IL PRESIDENTE DELLA REPUBBLICA

Visto il regio decreto 20 settembre 1934, n. 2011, che approva il testo unico delle leggi sui Consigli provinciali dell'economia, modificato con regio decreto-legge 2 settembre 1936, n. 1900, convertito nella legge 3 giugno 1937, n. 1000, e con regio decreto-legge 28 aprile 1937, n. 524, convertito nella legge 7 giugno 1937, numero 1387;
Visto il decreto legislativo luogotenenziale 21 settembre 1944, n. 315, sulla soppressione dei Consigli e degli Uffici provinciali dell'economia e la ricostituzione delle Camere di commercio, industria e agricoltura, nonché degli Uffici provinciali del commercio e dell'industria;
Vista la legge 5 giugno 1850, n. 1037, ed il regio decreto 26 giugno 1864, n. 1817;
Vista la deliberazione n. 993 del 9 dicembre 1958, con la quale la Camera di commercio, industria e agricoltura di Roma ha stabilito di acquistare un immobile per l'ampliamento della propria sede;
Udito il parere del Consiglio di Stato;

Sulla

proposta del Ministro per l'industria e per il commercio; Decreta:

Articolo unico



La Camera di commercio, industria e agricoltura di Roma è autorizzata ad acquistare dal prof.
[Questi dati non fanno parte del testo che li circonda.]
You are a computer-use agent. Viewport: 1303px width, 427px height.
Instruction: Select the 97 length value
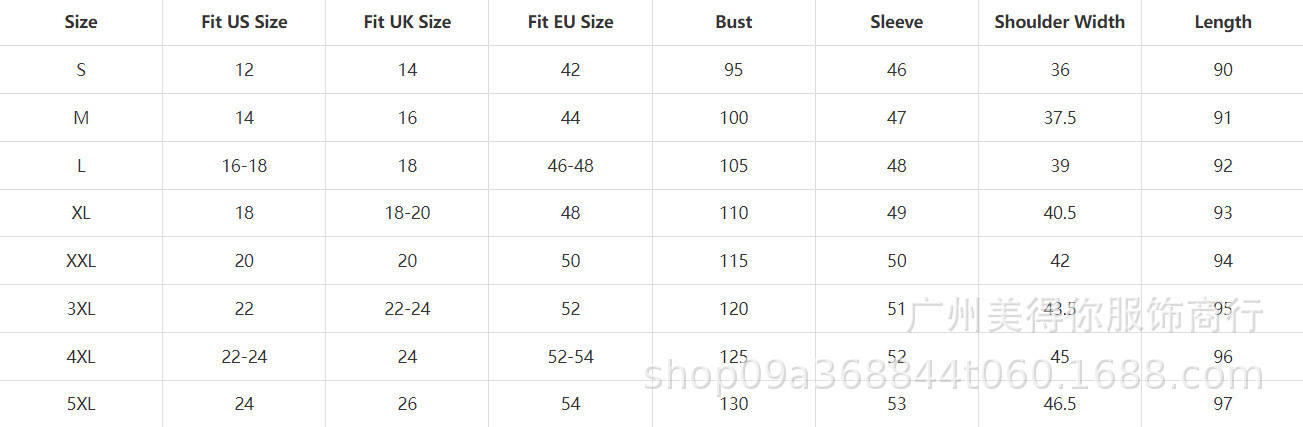coord(1222,404)
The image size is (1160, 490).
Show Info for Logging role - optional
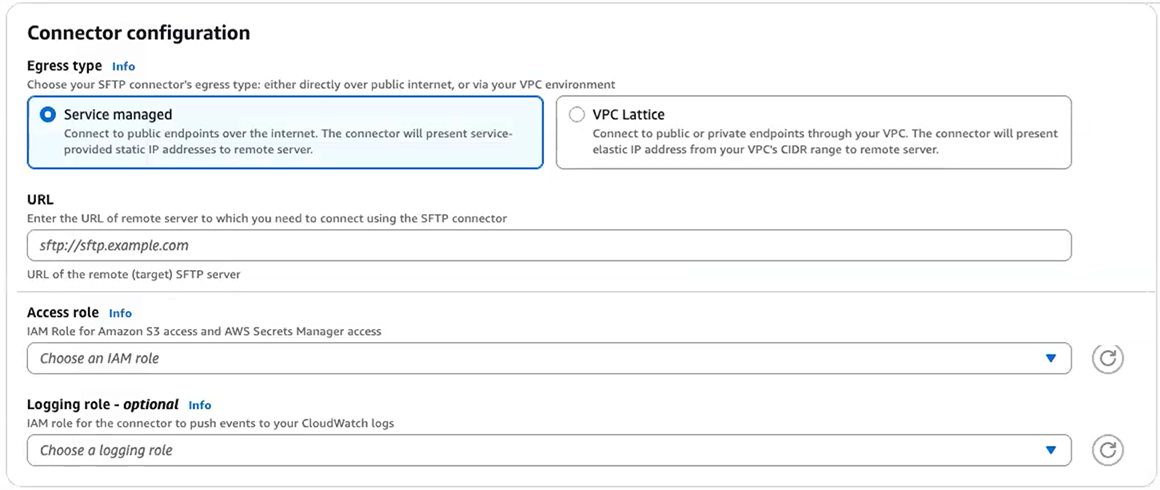coord(200,405)
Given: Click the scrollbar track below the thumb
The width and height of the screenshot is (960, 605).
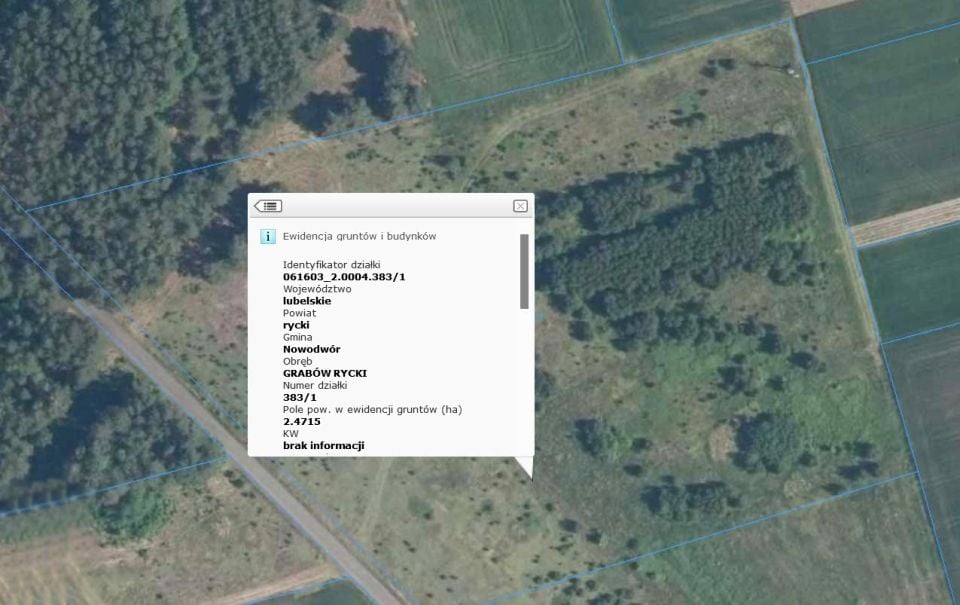Looking at the screenshot, I should pyautogui.click(x=524, y=380).
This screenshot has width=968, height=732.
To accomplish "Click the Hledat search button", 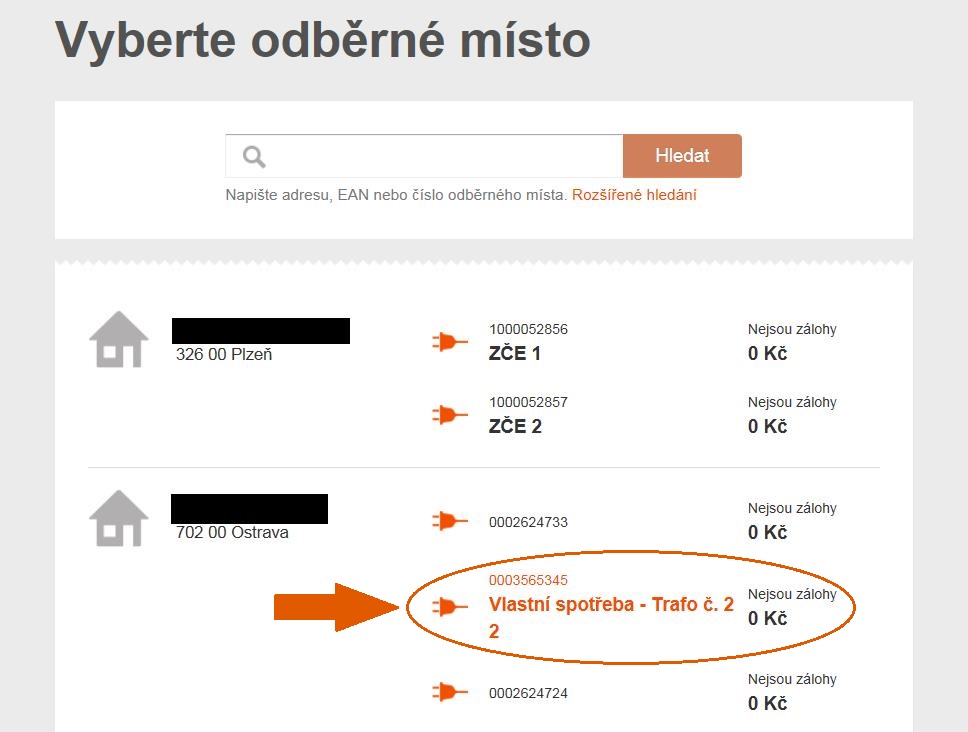I will (682, 156).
Riccardo Argenziano il terzo piano dello stabile, sito in Roma, piazza Sant'Ignazio n. 125, alle condizioni previste nella deliberazione n. 993 del 9 dicembre 1958.

Il presente decreto, munito del sigillo dello Stato, sarà inserto nella Raccolta ufficiale delle leggi e dei decreti della Repubblica italiana. È fatto obbligo a chiunque spetti di osservarlo e di farlo osservare.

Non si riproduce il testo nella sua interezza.